Algorithm properties

  • At most store.kv.retain_word_objects are returned.
  • Fuzzy matching yields at most search.query_alternates_try results.
  • Memory usage is linear, proportional to the number of results.
  • Although the pseudo-code doesn’t show it, most operations are lazy, meaning only useful computations are executed.
  • Scoring is calculated using integer values only, without a single floating point computation, division, square root or any other expensive operation.

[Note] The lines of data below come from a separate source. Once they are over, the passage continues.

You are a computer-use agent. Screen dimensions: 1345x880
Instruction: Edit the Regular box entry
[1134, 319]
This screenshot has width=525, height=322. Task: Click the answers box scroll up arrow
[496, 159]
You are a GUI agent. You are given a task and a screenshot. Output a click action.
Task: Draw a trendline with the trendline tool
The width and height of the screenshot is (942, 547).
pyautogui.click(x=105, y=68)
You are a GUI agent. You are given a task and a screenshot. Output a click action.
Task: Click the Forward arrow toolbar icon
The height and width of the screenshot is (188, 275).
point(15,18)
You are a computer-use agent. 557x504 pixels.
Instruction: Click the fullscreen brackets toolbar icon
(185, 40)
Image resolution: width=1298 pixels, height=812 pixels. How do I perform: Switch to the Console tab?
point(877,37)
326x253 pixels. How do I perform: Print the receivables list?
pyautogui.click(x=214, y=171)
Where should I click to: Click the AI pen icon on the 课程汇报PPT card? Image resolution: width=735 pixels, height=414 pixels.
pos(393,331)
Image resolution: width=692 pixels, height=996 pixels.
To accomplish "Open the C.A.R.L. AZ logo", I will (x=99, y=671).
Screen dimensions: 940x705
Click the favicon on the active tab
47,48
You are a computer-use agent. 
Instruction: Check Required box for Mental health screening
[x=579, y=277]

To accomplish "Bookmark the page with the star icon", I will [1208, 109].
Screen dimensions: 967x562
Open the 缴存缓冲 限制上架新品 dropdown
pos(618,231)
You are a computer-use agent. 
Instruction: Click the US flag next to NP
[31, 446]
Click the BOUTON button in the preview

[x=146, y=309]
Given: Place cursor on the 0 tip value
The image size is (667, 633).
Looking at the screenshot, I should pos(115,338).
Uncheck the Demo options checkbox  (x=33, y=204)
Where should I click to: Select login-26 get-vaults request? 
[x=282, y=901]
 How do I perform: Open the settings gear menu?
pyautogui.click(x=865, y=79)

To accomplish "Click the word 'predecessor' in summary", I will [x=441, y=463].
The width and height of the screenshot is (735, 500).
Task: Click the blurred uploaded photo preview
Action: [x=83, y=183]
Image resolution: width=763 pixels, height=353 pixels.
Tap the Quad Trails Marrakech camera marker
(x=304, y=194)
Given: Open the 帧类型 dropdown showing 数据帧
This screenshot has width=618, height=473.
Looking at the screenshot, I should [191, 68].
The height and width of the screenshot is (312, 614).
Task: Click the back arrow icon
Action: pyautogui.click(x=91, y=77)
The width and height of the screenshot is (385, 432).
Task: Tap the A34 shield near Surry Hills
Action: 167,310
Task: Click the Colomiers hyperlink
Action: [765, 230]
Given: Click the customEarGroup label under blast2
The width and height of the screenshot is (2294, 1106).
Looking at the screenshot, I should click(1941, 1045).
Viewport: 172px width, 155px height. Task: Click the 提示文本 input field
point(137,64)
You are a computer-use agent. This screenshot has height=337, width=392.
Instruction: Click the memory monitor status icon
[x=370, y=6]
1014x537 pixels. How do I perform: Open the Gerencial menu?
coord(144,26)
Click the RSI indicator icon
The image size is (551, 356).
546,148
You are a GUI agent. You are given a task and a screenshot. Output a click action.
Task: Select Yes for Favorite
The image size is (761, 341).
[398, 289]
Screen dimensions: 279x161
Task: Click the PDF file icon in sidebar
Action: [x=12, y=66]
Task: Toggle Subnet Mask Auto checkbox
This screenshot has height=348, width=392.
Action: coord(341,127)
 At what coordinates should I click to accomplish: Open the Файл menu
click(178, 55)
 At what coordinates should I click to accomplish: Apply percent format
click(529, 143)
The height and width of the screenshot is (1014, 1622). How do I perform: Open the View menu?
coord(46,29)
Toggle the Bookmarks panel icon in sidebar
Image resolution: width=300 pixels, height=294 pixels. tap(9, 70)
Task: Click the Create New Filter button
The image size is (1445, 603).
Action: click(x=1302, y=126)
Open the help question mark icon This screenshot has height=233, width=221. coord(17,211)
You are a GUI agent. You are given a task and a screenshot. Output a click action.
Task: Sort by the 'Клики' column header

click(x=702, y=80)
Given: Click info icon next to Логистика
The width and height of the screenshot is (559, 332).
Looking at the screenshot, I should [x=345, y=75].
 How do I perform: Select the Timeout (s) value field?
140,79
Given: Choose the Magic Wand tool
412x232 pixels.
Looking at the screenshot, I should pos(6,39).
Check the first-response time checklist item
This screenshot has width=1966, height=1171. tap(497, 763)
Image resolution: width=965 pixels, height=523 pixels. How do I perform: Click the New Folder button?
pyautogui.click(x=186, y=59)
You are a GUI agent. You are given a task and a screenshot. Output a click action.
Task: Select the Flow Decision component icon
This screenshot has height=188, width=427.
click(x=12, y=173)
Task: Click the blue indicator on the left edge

Possible future improvements

  • Assign a weight to each term, based on inverse document frequency, to give more precedence to rare terms.
    • This would imply making some floating point operations, but they’d only be O(len(results)), with idf computation being O(1).
    • This could be done in parallel from lookups, as it is independent.
  • Parallelize some operations (e.g. each term scoring)?
    • Overhead might be higher than gain, we’d have to benchmark.

Footnotes

  1. Since this document is about information retrieval as a general concept, this document will use the term “document” to refer to Sonic objects as it’s the strandard term.

  2. For example, see issue #262.

  3. This happens at no cost and is invisible in the code, but happens because it’s the order in which results are yielded by the index (on purpose).